▸ **Brief A**
In the forum thread below, translate the sentence "Tonight was my first night at training without Thunder since he was 12 wks old." into Spanish.
▸ **Brief B**
Transcribe the part of the forum thread below starting at "You're right: the" and ending at "weeks recovery time.".

+++ Excerpted text

Bob, so sorry to hear about Thunder. He is such a young, strong dog, & with the way you care for your dogs, I would be surprised if he didn't make a full recovery. I myself, use Revolution for the dog.


----------



## Bob Scott (Mar 30, 2006)

Tonight was my first night at training without Thunder since he was 12 wks old. It sucked! 
Now I just have to control myself and not run the poor Presa pup in the ground. Everyone at training tells me I NEED two dog to keep up with my ADHD.


----------



## Connie Sutherland (Mar 27, 2006)

Bob Scott said:


> Tonight was my first night at training without Thunder since he was 12 wks old. It sucked!
> Now I just have to control myself and not run the poor Presa pup in the ground. Everyone at training tells me I NEED two dog to keep up with my ADHD.


You're right: the tough part is keepin' them quiet.


----------



## Bob Scott (Mar 30, 2006)

Treatment starts Monday. Two days. One shot each day. Best part is only 4 weeks recovery time.
Monday, I'll also set up appointments for the two old terriers to be tested. They were on the same schedule! :roll:


----------



## Woody Taylor (Mar 28, 2006)

I swear this forum is eating posts today....

Does anyone know when they "calibrated" those treatment zones and guidelines for heartworm treatment across various parts of the US?


----------



## Connie Sutherland (Mar 27, 2006)

Woody Taylor said:


> I swear this forum is eating posts today....
> 
> Does anyone know when they "calibrated" those treatment zones and guidelines for heartworm treatment across various parts of the US?


Which one?


----------



## Woody Taylor (Mar 28, 2006)

Connie Sutherland said:


> Woody Taylor said:
> 
> 
> > I swear this forum is eating posts today....

++++++
+++ Source information

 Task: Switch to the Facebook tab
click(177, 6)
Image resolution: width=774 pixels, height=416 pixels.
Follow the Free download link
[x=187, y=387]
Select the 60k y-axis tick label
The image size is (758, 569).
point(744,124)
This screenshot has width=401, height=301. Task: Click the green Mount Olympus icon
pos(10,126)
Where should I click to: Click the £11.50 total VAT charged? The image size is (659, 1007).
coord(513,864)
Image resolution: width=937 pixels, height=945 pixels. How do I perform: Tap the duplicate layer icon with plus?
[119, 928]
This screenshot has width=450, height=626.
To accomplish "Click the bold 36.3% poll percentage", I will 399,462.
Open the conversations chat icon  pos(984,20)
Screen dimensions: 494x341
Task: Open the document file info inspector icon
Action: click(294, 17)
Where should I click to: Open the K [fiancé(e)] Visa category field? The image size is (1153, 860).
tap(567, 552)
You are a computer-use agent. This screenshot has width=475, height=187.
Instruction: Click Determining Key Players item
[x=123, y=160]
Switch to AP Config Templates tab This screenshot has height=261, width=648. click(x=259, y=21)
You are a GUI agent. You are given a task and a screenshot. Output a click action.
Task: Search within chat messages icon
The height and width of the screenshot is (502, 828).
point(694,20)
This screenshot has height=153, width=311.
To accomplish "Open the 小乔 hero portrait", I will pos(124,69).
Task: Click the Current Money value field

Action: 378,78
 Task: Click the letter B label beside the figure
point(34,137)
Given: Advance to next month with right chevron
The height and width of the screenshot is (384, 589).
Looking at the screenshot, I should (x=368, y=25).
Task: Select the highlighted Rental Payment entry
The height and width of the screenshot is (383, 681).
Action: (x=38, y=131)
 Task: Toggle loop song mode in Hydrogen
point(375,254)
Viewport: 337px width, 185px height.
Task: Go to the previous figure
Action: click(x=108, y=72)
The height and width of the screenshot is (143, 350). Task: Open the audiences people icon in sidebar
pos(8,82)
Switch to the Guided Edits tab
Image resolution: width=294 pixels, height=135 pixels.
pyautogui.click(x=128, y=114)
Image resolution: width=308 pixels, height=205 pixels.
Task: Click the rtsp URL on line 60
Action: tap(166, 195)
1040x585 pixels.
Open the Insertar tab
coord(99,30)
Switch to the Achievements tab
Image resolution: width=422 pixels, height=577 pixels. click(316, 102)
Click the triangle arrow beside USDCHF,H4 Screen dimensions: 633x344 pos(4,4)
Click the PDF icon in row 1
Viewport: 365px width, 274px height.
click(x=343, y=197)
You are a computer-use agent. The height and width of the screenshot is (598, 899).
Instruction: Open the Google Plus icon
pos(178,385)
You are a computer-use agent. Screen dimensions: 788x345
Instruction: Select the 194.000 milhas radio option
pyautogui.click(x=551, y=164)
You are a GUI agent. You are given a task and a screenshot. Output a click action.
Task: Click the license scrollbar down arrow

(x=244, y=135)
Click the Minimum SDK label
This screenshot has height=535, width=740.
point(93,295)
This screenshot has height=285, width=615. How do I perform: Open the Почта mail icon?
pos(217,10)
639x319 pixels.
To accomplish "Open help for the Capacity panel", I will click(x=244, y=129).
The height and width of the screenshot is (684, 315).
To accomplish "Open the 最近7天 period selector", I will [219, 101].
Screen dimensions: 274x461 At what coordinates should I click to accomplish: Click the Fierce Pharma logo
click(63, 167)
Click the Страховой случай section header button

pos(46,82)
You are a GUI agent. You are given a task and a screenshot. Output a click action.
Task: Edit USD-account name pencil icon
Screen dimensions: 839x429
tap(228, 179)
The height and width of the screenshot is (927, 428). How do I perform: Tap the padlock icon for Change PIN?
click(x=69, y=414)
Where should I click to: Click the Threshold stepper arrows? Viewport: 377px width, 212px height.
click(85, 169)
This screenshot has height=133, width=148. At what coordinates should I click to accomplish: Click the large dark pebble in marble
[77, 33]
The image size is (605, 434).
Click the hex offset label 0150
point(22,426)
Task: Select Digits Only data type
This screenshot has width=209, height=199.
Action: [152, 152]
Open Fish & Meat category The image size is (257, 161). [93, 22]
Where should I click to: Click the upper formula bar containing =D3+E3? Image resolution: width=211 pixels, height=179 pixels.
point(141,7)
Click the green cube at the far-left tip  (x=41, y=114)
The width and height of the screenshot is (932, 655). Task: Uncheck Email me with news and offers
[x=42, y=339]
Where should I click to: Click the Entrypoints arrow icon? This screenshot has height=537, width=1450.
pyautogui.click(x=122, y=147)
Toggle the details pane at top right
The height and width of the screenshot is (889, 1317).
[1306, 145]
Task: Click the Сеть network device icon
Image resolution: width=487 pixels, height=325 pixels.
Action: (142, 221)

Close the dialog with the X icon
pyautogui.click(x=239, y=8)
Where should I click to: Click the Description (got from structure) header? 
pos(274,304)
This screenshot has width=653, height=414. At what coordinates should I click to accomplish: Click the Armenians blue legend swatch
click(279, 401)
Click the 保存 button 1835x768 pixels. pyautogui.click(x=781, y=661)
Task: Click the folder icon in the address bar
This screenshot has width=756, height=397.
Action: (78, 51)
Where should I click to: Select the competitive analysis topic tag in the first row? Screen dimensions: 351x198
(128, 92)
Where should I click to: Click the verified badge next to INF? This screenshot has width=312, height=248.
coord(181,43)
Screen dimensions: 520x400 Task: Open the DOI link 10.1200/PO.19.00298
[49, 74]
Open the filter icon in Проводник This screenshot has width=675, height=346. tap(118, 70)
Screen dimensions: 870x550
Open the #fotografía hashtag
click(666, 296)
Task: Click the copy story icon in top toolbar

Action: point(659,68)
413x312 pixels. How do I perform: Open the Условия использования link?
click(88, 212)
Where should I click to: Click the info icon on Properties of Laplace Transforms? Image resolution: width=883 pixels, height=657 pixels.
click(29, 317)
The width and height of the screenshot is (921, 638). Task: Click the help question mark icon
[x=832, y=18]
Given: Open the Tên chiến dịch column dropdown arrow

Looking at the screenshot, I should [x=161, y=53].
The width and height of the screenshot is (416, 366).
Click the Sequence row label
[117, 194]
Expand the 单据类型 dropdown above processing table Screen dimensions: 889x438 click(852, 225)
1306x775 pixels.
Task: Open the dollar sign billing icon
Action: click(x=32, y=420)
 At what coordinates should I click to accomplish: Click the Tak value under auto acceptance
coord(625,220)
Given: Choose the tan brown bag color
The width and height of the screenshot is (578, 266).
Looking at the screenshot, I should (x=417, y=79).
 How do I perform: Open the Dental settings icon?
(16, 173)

++++++

▸ **Answer area A**
Esta noche fue mi primera noche de entrenamiento sin Thunder desde que tenía 12 semanas.

▸ **Answer area B**
You're right: the tough part is keepin' them quiet.


----------



## Bob Scott (Mar 30, 2006)

Treatment starts Monday. Two days. One shot each day. Best part is only 4 weeks recovery time.